• EXTRAIT À LIRE

============

En 1767, une affaire fit rire tout Paris aux dépens d’un commissaire de police trop zélé. L’aventure est rapportée en ces termes dans les Mémoires secrets de Bachaumont :
« Un particulier venant du grand Caire a rapporté une momie, comme objet de curiosité pour orner un cabinet. Passant par Fontainebleau, il a pris le coche d'eau de la cour pour se rendre à Paris. Mais, par oubli, en faisant emporter ses bagages, il a laissé la boîte qui contenait la momie. Les commis l'ont ouverte, ont cru y voir un jeune homme étouffé à dessein, ont requis un commissaire, qui s'est rendu sur les lieux, avec un chirurgien aussi ignorant que lui.
« Ils ont dressé un procès-verbal et ordonné que le cadavre serait porté à la Morgue pour y être exposé et reconnu par ses parents ou autres, et qu'on informerait contre les auteurs du meurtre. Cela a excité une grande rumeur dans le peuple, indigné de l'atrocité du crime dont on l'a instruit, et sur lequel on a forgé cent conjectures plus criminelles les unes que les autres.

============

• COURT EXERCICE 1
Renvoyez sans rien changer toutes les lignes des entrées ci-dessous, de la consigne initiale à la dernière coordonnée.

============

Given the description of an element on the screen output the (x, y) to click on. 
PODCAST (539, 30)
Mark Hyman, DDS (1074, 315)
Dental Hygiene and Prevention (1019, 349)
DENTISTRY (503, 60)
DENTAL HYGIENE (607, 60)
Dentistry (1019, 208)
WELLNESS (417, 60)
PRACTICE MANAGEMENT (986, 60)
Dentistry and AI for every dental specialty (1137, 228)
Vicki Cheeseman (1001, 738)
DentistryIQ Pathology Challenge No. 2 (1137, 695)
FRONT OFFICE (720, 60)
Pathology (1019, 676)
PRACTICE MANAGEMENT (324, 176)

============

• COURT EXERCICE 2
Prolongez le récit de la momie prise pour un cadavre en 1767, à partir de l'endroit où il s'arrête.

• RÉPONSE 1
Given the description of an element on the screen output the (x, y) to click on. 
PODCAST (539, 30)
Mark Hyman, DDS (1074, 315)
Dental Hygiene and Prevention (1019, 349)
DENTISTRY (503, 60)
DENTAL HYGIENE (607, 60)
Dentistry (1019, 208)
WELLNESS (417, 60)
PRACTICE MANAGEMENT (986, 60)
Dentistry and AI for every dental specialty (1137, 228)
Vicki Cheeseman (1001, 738)
DentistryIQ Pathology Challenge No. 2 (1137, 695)
FRONT OFFICE (720, 60)
Pathology (1019, 676)
PRACTICE MANAGEMENT (324, 176)

• RÉPONSE 2
« Le propriétaire de la momie, s'étant aperçu de son étourderie, est retourné au coche réclamer sa boîte. On l'y a arrêté, on l'a conduit chez le commissaire, qu'il a rendu bien honteux en lui démontrant sa bévue, son ignorance et celle du chirurgien. Pour retirer de la Morgue le cadavre prétendu, il a fallu se pourvoir par-devant M. le lieutenant-criminel ; ce qui a rendu très publique cette histoire, qui fait l'entretien de la cour et de la ville. »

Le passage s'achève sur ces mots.